Monday, December 18, 2017 8:01:06 AM

Post# of 9682
From the $CAPC 3Q 2016 Quarterly Report. In summary, the following outlines a bit of the history with AC Kinetics. When AC Kinetics was to be bought by another company, Capstone got their $500k investment back and in return terminated the royalty agreement where AC Kinetics would pay Capstone 7% for sale of any Capstone technology product. Apparently the purchasing company did not want this arrangement. CPC came out of this and maybe the new product will too. Skip to the bolded parts if you get bored

On January 15, 2013, the Company entered into an agreement with AC Kinetics, Inc. ("AC Kinetics") to purchase 100 shares of AC Kinetics Series A Preferred Stock for $500,000. These shares carry a liquidation preference in the amount of $500,000, are convertible at the Company's demand into 3% of the outstanding shares of AC Kinetics common stock and have anti-dilution protection.

In addition, the Company and AC Kinetics agreed to cooperate in the development and commercialization of consumer and industrial products to be solely owned by the Company. AC Kinetics will be the Company's advanced product developer. AC Kinetics will notify
the appropriate technology departments at the Massachusetts Institute of Technology ("MIT") of the Company's ability and desire to commercialize consumer and industrial products developed in the MIT incubator departments.

The Company and AC Kinetics also entered into a royalty agreement whereby, the Company would receive a 7% royalty on any licensing revenues received by AC Kinetics for products sold by them. This royalty agreement will terminate upon receipt by the Company of royalties of $500,000.

On June 8, 2016, the Board of Directors approved a Resolution to accept an offer from AC Kinetics to sell back the 100 shares of AC Kinetics Series A Preferred Stock. With acceptance of this offer the royalty agreement will also terminate. For consideration, the Company received a note for $1,500,000 that will be immediately paid to the Company on completion and funding of a Securities Purchase Agreement with a national company to purchase AC Kinetics. The note is subject to a Subordination Agreement for loans made to AC Kinetics by the national company involved in the Securities Purchase Agreement.
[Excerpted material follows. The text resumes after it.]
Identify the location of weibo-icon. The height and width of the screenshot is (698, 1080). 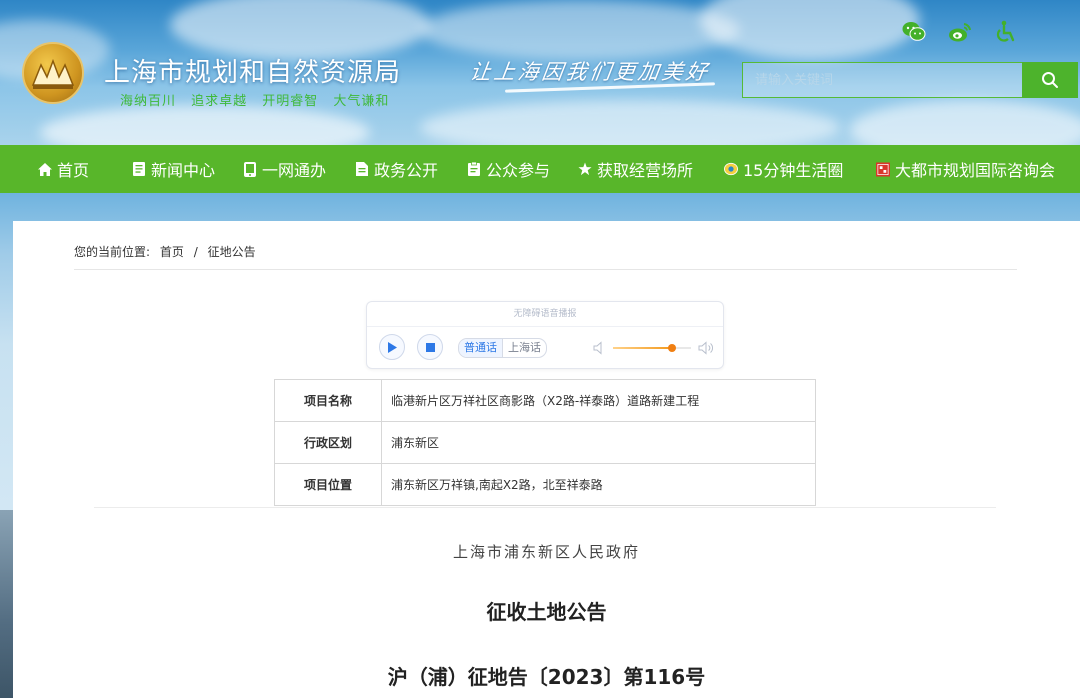
(960, 32).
As the note is subject to a subordination agreement, and the Securities Purchase Agreement between the national company and AC Kinetics has not been concluded, the Company has determined a $500,000 fair value of this note at September 30, 2016. As further consideration, the Company also, received an option to repurchase 1,666,667 shares of Company Common Stock held by Involve L.L.C. at an exercise price of $.15. The Agreements were signed June 27, 2016 and the option period is the 12-month period between the first option exercise date and the 36-month anniversary of the effective date of the option agreement.

Our 2013 investment in AC Kinetic Technologies, an Armonk, New York technology development company, has allowed us to develop certain innovative concepts that the Company has conceived and that are complex and which has yielded intellectual property that we believe will further distinguish the Company's products from other off-the-shelf products commonly marketed at the retail level. The Company plans to exploit the trade secret technologies developed and completed by AC Kinetic Technologies within the Company's own products, both labeled under "Capstone" and under the Hoover Ò HOME LED brand.


On June 8, 2016, the Board of Directors approved and accepted an offer from AC Kinetics to buy back their 100 shares of AC Kinetics Series A Preferred Stock for a $1,500,000 Note Receivable with an estimated fair market value of $500,000. The Company may continue its technology development relationship with AC Kinetics despite the agreement to sell the 100 shares of A C Kinetics Series A Preferred Stock.